● **Brief**: The answer must be the complete listing, reproduced exactly.

● **Data extracts**:
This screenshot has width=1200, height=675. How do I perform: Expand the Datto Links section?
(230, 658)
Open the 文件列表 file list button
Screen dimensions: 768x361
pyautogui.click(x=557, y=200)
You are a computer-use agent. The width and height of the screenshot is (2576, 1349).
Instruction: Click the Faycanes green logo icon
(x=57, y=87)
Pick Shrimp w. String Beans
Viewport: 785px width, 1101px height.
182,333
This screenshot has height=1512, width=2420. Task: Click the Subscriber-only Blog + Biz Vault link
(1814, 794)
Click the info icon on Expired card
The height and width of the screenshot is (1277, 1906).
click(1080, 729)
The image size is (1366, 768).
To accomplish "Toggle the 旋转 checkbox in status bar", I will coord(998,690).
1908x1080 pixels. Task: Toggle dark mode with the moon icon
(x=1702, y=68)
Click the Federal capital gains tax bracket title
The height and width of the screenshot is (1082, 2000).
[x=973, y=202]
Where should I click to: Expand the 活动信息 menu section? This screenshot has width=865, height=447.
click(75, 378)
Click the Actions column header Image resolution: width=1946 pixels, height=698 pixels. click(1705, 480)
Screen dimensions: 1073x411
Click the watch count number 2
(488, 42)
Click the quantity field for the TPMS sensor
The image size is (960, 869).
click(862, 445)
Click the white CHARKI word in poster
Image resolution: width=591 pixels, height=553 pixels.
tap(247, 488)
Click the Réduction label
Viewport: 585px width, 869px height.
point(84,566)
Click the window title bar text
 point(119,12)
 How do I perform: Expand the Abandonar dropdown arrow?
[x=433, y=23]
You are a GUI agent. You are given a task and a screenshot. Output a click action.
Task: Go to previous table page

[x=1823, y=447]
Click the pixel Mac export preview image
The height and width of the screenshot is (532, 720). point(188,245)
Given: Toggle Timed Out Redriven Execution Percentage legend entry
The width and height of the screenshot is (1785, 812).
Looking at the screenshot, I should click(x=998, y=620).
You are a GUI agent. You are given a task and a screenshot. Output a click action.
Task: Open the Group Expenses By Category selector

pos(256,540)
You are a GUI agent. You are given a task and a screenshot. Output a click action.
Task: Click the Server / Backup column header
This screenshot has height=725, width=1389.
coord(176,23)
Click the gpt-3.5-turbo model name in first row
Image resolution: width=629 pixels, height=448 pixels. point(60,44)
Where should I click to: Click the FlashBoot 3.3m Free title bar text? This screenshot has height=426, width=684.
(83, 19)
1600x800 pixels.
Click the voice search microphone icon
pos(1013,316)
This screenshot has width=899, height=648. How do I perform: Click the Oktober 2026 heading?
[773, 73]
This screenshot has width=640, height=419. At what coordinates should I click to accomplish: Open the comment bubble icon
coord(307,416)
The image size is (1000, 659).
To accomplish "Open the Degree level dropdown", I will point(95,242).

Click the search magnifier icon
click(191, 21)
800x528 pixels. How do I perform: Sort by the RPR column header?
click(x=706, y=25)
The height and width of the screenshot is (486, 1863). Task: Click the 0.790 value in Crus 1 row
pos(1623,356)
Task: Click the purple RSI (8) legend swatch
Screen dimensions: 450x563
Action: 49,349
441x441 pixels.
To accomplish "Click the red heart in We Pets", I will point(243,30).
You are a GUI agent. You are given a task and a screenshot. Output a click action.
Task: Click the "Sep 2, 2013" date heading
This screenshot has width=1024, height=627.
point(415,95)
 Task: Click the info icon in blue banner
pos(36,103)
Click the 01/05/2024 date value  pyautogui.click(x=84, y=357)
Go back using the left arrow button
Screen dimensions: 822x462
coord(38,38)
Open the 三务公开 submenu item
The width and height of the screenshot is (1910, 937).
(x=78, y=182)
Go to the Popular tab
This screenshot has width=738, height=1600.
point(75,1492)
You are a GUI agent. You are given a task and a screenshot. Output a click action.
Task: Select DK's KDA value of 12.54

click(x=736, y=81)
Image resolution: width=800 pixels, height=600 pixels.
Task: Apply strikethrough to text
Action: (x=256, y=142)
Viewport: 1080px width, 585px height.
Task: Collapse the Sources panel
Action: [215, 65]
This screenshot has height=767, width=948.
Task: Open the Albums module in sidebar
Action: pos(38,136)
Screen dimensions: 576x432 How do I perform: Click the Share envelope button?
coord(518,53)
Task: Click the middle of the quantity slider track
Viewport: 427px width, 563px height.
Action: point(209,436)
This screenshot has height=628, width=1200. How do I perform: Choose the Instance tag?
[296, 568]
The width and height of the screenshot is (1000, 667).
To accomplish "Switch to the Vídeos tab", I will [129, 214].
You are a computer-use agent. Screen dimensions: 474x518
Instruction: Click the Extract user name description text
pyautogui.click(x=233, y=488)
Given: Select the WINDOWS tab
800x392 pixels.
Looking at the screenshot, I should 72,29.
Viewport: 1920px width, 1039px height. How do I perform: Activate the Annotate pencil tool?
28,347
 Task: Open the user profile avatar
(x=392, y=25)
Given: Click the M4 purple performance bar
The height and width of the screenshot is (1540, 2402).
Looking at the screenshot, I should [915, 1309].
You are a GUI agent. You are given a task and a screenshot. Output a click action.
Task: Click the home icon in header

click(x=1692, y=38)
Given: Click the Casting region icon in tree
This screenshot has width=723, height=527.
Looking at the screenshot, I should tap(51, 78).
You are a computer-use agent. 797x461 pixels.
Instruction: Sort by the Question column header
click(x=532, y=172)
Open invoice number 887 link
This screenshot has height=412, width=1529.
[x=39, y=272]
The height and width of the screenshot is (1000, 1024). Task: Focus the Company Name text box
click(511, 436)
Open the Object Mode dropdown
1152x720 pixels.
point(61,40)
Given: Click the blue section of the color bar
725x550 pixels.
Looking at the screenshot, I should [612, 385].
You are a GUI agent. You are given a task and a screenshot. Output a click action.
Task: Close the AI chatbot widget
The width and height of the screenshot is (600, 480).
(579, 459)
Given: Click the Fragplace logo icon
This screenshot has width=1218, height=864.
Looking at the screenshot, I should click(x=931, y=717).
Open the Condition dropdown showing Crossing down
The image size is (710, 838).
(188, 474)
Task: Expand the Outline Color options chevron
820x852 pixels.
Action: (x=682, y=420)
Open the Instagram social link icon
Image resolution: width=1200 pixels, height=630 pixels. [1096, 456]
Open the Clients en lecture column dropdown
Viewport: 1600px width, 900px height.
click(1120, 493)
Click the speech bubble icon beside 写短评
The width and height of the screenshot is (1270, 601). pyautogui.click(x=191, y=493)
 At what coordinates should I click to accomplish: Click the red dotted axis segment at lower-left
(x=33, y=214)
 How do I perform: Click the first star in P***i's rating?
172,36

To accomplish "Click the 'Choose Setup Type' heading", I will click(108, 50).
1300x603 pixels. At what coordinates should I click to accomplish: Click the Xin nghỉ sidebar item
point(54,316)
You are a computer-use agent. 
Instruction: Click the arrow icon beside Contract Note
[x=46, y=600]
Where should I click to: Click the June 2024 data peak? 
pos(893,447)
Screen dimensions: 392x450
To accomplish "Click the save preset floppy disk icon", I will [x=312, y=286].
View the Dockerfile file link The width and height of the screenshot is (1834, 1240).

● **Solution below**:
This screenshot has width=1200, height=675. How do I perform: Expand the Datto Links section?
(230, 658)
Open the 文件列表 file list button
Screen dimensions: 768x361
pyautogui.click(x=557, y=200)
You are a computer-use agent. The width and height of the screenshot is (2576, 1349).
Instruction: Click the Faycanes green logo icon
(x=57, y=87)
Pick Shrimp w. String Beans
Viewport: 785px width, 1101px height.
182,333
This screenshot has height=1512, width=2420. Task: Click the Subscriber-only Blog + Biz Vault link
(1814, 794)
Click the info icon on Expired card
The height and width of the screenshot is (1277, 1906).
click(1080, 729)
The image size is (1366, 768).
To accomplish "Toggle the 旋转 checkbox in status bar", I will coord(998,690).
1908x1080 pixels. Task: Toggle dark mode with the moon icon
(x=1702, y=68)
Click the Federal capital gains tax bracket title
The height and width of the screenshot is (1082, 2000).
[x=973, y=202]
Where should I click to: Expand the 活动信息 menu section? This screenshot has width=865, height=447.
click(75, 378)
Click the Actions column header Image resolution: width=1946 pixels, height=698 pixels. click(1705, 480)
Screen dimensions: 1073x411
Click the watch count number 2
(488, 42)
Click the quantity field for the TPMS sensor
The image size is (960, 869).
click(862, 445)
Click the white CHARKI word in poster
Image resolution: width=591 pixels, height=553 pixels.
tap(247, 488)
Click the Réduction label
Viewport: 585px width, 869px height.
point(84,566)
Click the window title bar text
 point(119,12)
 How do I perform: Expand the Abandonar dropdown arrow?
[x=433, y=23]
You are a GUI agent. You are given a task and a screenshot. Output a click action.
Task: Go to previous table page

[x=1823, y=447]
Click the pixel Mac export preview image
The height and width of the screenshot is (532, 720). point(188,245)
Given: Toggle Timed Out Redriven Execution Percentage legend entry
The width and height of the screenshot is (1785, 812).
Looking at the screenshot, I should click(x=998, y=620).
You are a GUI agent. You are given a task and a screenshot. Output a click action.
Task: Open the Group Expenses By Category selector

pos(256,540)
You are a GUI agent. You are given a task and a screenshot. Output a click action.
Task: Click the Server / Backup column header
This screenshot has height=725, width=1389.
coord(176,23)
Click the gpt-3.5-turbo model name in first row
Image resolution: width=629 pixels, height=448 pixels. point(60,44)
Where should I click to: Click the FlashBoot 3.3m Free title bar text? This screenshot has height=426, width=684.
(83, 19)
1600x800 pixels.
Click the voice search microphone icon
pos(1013,316)
This screenshot has width=899, height=648. How do I perform: Click the Oktober 2026 heading?
[773, 73]
This screenshot has width=640, height=419. At what coordinates should I click to accomplish: Open the comment bubble icon
coord(307,416)
The image size is (1000, 659).
To accomplish "Open the Degree level dropdown", I will point(95,242).

Click the search magnifier icon
click(191, 21)
800x528 pixels. How do I perform: Sort by the RPR column header?
click(x=706, y=25)
The height and width of the screenshot is (486, 1863). Task: Click the 0.790 value in Crus 1 row
pos(1623,356)
Task: Click the purple RSI (8) legend swatch
Screen dimensions: 450x563
Action: 49,349
441x441 pixels.
To accomplish "Click the red heart in We Pets", I will point(243,30).
You are a GUI agent. You are given a task and a screenshot. Output a click action.
Task: Click the "Sep 2, 2013" date heading
This screenshot has width=1024, height=627.
point(415,95)
 Task: Click the info icon in blue banner
pos(36,103)
Click the 01/05/2024 date value  pyautogui.click(x=84, y=357)
Go back using the left arrow button
Screen dimensions: 822x462
coord(38,38)
Open the 三务公开 submenu item
The width and height of the screenshot is (1910, 937).
(x=78, y=182)
Go to the Popular tab
This screenshot has width=738, height=1600.
point(75,1492)
You are a GUI agent. You are given a task and a screenshot. Output a click action.
Task: Select DK's KDA value of 12.54

click(x=736, y=81)
Image resolution: width=800 pixels, height=600 pixels.
Task: Apply strikethrough to text
Action: (x=256, y=142)
Viewport: 1080px width, 585px height.
Task: Collapse the Sources panel
Action: [215, 65]
This screenshot has height=767, width=948.
Task: Open the Albums module in sidebar
Action: pos(38,136)
Screen dimensions: 576x432 How do I perform: Click the Share envelope button?
coord(518,53)
Task: Click the middle of the quantity slider track
Viewport: 427px width, 563px height.
Action: point(209,436)
This screenshot has height=628, width=1200. How do I perform: Choose the Instance tag?
[296, 568]
The width and height of the screenshot is (1000, 667).
To accomplish "Switch to the Vídeos tab", I will [129, 214].
You are a computer-use agent. Screen dimensions: 474x518
Instruction: Click the Extract user name description text
pyautogui.click(x=233, y=488)
Given: Select the WINDOWS tab
800x392 pixels.
Looking at the screenshot, I should 72,29.
Viewport: 1920px width, 1039px height. How do I perform: Activate the Annotate pencil tool?
28,347
 Task: Open the user profile avatar
(x=392, y=25)
Given: Click the M4 purple performance bar
The height and width of the screenshot is (1540, 2402).
Looking at the screenshot, I should [915, 1309].
You are a GUI agent. You are given a task and a screenshot. Output a click action.
Task: Click the home icon in header

click(x=1692, y=38)
Given: Click the Casting region icon in tree
This screenshot has width=723, height=527.
Looking at the screenshot, I should tap(51, 78).
You are a computer-use agent. 797x461 pixels.
Instruction: Sort by the Question column header
click(x=532, y=172)
Open invoice number 887 link
This screenshot has height=412, width=1529.
[x=39, y=272]
The height and width of the screenshot is (1000, 1024). Task: Focus the Company Name text box
click(511, 436)
Open the Object Mode dropdown
1152x720 pixels.
point(61,40)
Given: Click the blue section of the color bar
725x550 pixels.
Looking at the screenshot, I should [612, 385].
You are a GUI agent. You are given a task and a screenshot. Output a click action.
Task: Close the AI chatbot widget
The width and height of the screenshot is (600, 480).
(579, 459)
Given: Click the Fragplace logo icon
This screenshot has width=1218, height=864.
Looking at the screenshot, I should click(x=931, y=717).
Open the Condition dropdown showing Crossing down
The image size is (710, 838).
(188, 474)
Task: Expand the Outline Color options chevron
820x852 pixels.
Action: (x=682, y=420)
Open the Instagram social link icon
Image resolution: width=1200 pixels, height=630 pixels. [1096, 456]
Open the Clients en lecture column dropdown
Viewport: 1600px width, 900px height.
click(1120, 493)
Click the speech bubble icon beside 写短评
The width and height of the screenshot is (1270, 601). pyautogui.click(x=191, y=493)
 At what coordinates should I click to accomplish: Click the red dotted axis segment at lower-left
(x=33, y=214)
 How do I perform: Click the first star in P***i's rating?
172,36

To accomplish "Click the 'Choose Setup Type' heading", I will click(108, 50).
1300x603 pixels. At what coordinates should I click to accomplish: Click the Xin nghỉ sidebar item
point(54,316)
You are a computer-use agent. 
Instruction: Click the arrow icon beside Contract Note
[x=46, y=600]
Where should I click to: Click the June 2024 data peak? 
pos(893,447)
Screen dimensions: 392x450
To accomplish "Click the save preset floppy disk icon", I will [x=312, y=286].
View the Dockerfile file link The width and height of the screenshot is (1834, 1240).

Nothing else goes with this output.